(Data records)
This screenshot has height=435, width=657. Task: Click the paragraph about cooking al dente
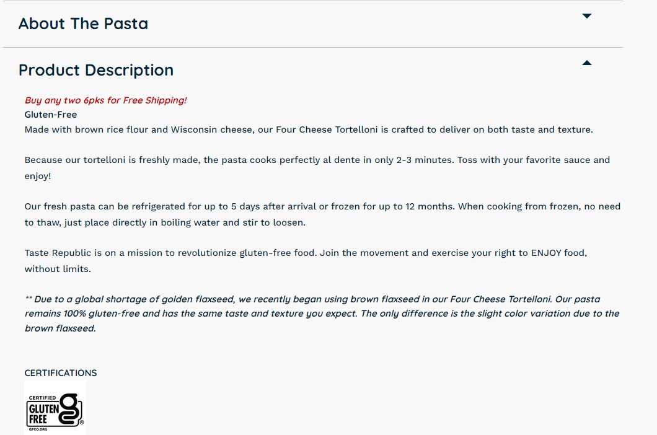(x=317, y=168)
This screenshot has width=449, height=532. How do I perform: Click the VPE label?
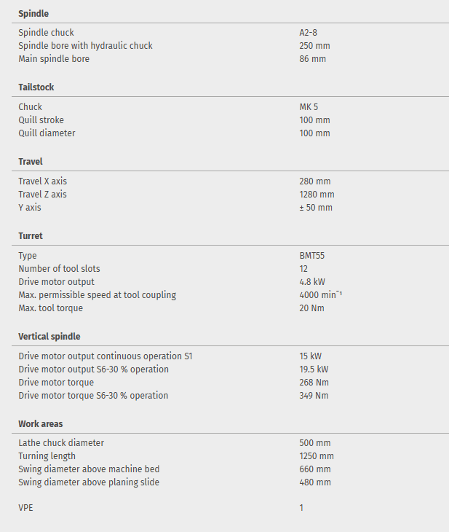(x=25, y=508)
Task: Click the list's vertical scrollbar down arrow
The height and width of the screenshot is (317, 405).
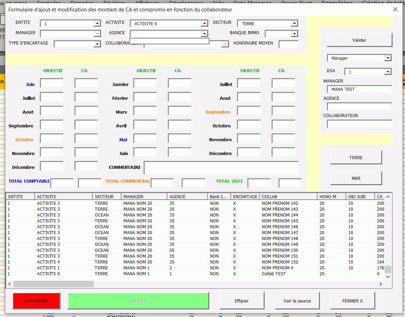Action: coord(388,276)
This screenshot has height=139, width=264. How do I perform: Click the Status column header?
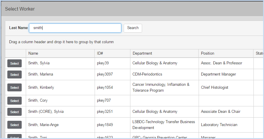tap(259, 53)
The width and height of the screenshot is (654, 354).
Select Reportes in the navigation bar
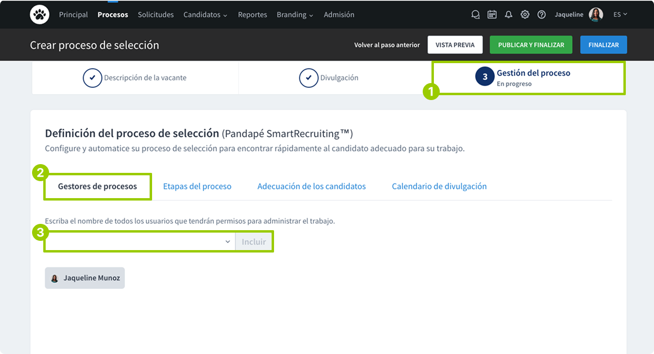click(x=252, y=15)
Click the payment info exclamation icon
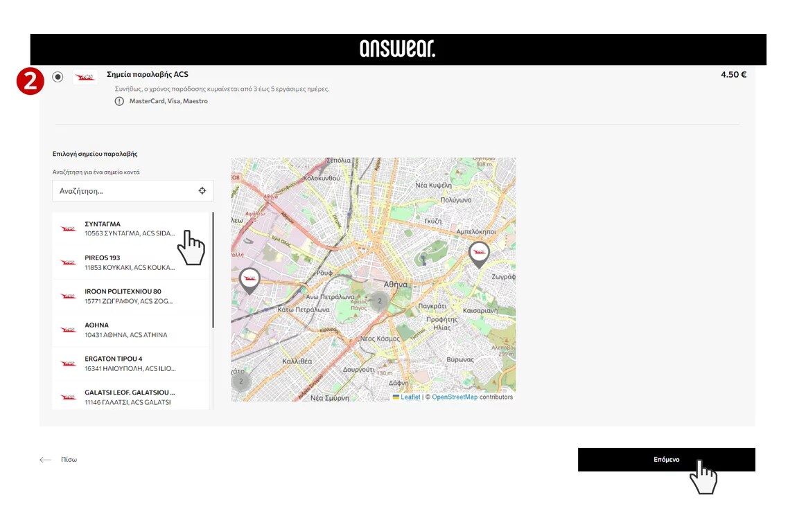This screenshot has width=797, height=531. [x=120, y=101]
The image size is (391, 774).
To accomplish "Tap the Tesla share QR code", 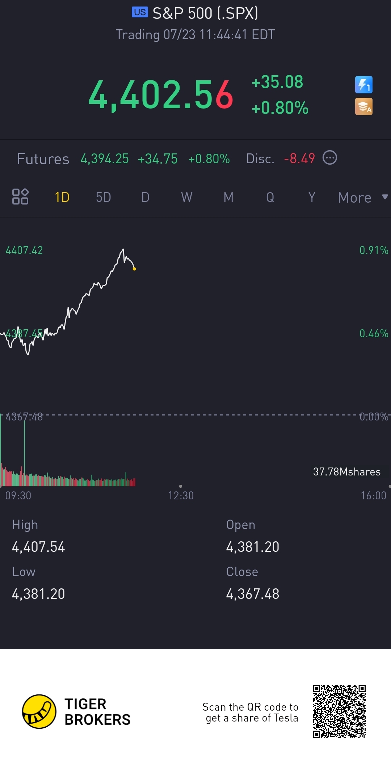I will (339, 711).
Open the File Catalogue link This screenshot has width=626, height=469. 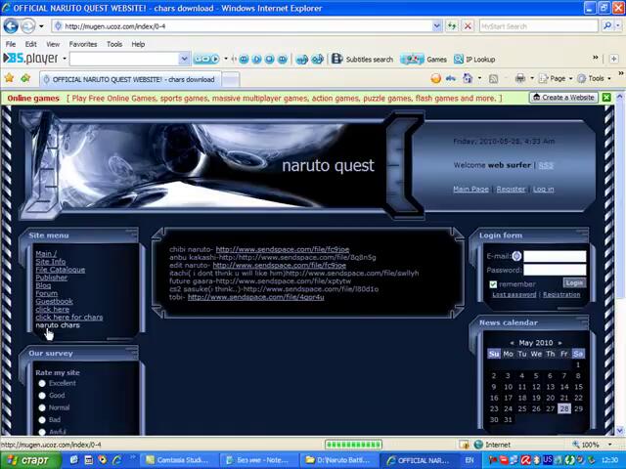click(x=60, y=270)
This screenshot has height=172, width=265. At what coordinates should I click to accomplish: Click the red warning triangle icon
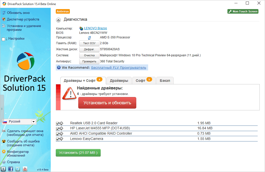pyautogui.click(x=69, y=93)
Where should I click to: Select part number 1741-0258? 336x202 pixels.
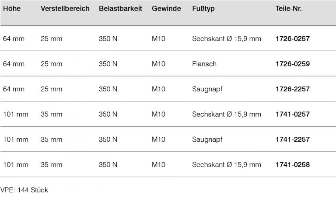[x=293, y=165]
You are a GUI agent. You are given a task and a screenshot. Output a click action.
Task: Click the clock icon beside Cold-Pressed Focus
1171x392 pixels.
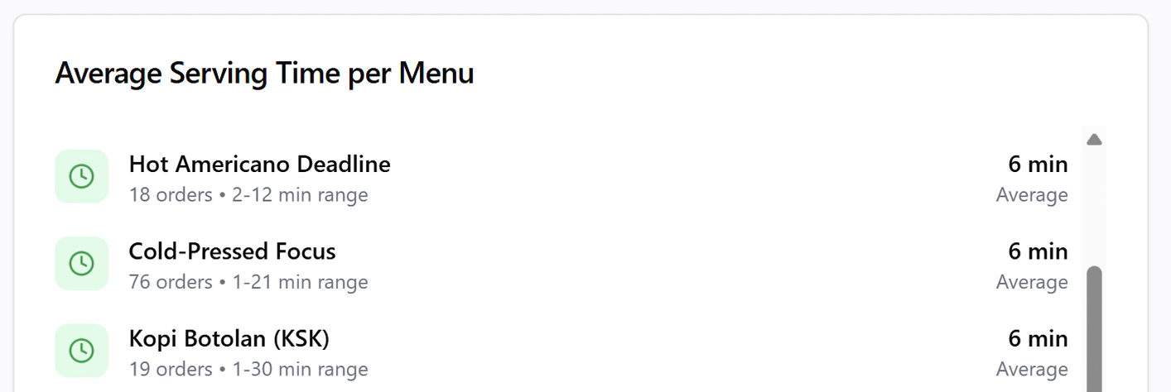pyautogui.click(x=81, y=264)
(End Data records)
Exercise aim = In your copy, include no pictures and only the lines from the line with "Task: Click the clock" through the final line of the listing above, reproduced exactly.

Solution below =
Task: Click the clock icon beside Cold-Pressed Focus
1171x392 pixels.
pyautogui.click(x=81, y=264)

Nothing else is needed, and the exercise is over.